--- RECORDS ---

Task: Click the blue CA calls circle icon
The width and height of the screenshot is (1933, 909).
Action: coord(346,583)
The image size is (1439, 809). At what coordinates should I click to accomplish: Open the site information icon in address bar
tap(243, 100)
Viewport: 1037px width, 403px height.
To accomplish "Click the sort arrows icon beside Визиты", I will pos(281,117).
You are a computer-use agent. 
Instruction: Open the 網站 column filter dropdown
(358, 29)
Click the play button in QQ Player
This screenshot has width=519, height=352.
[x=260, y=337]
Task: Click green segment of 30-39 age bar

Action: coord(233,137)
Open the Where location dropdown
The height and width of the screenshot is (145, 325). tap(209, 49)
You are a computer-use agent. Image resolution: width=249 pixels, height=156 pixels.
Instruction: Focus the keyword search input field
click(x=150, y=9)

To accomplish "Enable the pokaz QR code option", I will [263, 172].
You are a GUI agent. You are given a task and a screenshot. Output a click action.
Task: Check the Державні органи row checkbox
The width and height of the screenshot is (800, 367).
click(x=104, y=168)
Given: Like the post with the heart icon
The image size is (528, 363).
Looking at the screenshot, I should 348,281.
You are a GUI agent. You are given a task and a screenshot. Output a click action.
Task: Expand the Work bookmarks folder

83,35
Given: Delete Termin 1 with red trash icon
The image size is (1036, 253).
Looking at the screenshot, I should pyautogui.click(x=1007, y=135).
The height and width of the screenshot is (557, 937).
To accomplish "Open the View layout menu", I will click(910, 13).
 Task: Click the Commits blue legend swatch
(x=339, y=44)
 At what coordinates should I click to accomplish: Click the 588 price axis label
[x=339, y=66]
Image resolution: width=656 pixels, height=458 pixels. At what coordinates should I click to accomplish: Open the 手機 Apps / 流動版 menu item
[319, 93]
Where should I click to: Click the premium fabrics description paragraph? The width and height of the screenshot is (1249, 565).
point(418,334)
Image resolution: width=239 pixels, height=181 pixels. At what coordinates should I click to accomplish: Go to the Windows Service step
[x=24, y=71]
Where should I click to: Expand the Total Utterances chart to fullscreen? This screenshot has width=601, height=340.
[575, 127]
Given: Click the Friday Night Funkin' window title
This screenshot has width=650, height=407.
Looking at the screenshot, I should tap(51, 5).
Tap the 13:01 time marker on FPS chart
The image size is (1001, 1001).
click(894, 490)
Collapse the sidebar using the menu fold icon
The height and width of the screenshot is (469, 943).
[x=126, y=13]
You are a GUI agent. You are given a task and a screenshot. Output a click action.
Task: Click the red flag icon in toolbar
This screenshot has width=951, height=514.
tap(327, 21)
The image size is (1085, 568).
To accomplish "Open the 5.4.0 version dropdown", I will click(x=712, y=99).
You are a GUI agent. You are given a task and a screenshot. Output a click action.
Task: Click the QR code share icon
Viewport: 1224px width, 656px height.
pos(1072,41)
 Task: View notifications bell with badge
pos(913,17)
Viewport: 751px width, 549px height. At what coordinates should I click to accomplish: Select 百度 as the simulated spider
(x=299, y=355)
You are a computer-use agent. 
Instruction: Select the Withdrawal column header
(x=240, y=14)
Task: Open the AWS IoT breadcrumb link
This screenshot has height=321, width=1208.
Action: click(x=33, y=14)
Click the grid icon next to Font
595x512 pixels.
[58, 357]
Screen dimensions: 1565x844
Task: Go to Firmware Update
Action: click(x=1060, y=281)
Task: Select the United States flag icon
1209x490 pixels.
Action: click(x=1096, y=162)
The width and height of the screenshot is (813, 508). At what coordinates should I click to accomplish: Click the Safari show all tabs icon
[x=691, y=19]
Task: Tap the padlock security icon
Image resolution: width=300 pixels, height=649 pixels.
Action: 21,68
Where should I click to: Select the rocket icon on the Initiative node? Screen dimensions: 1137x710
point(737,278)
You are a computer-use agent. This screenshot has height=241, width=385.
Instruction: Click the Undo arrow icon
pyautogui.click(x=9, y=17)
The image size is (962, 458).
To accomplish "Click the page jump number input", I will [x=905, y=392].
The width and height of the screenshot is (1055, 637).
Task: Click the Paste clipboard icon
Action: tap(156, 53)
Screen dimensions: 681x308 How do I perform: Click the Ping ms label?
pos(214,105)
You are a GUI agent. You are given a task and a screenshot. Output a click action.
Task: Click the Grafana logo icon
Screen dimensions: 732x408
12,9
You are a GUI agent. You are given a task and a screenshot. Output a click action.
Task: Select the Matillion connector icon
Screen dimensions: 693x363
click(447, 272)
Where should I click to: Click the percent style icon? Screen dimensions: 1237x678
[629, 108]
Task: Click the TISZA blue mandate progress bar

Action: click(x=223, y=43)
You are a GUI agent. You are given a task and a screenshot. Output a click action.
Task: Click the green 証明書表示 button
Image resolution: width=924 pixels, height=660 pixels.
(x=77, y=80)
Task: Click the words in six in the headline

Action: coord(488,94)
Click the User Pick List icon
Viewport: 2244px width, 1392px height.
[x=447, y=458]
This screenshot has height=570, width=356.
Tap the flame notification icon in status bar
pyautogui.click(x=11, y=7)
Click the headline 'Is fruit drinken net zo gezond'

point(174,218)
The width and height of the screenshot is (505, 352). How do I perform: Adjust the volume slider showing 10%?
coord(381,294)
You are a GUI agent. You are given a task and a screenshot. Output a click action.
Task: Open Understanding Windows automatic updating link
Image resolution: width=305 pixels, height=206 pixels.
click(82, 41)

---

◆ TASK TO COMPLETE ◆
Add 19 to every coordinate in the answers, then reproduce the listing in full from the line with "Where should I click to: Click the percent" to the line with "Action: click(x=223, y=43)", both included.

◆ EXERCISE ANSWER ◆
Where should I click to: Click the percent style icon? Screen dimensions: 1237x678
[648, 127]
Task: Click the TISZA blue mandate progress bar

Action: click(x=242, y=62)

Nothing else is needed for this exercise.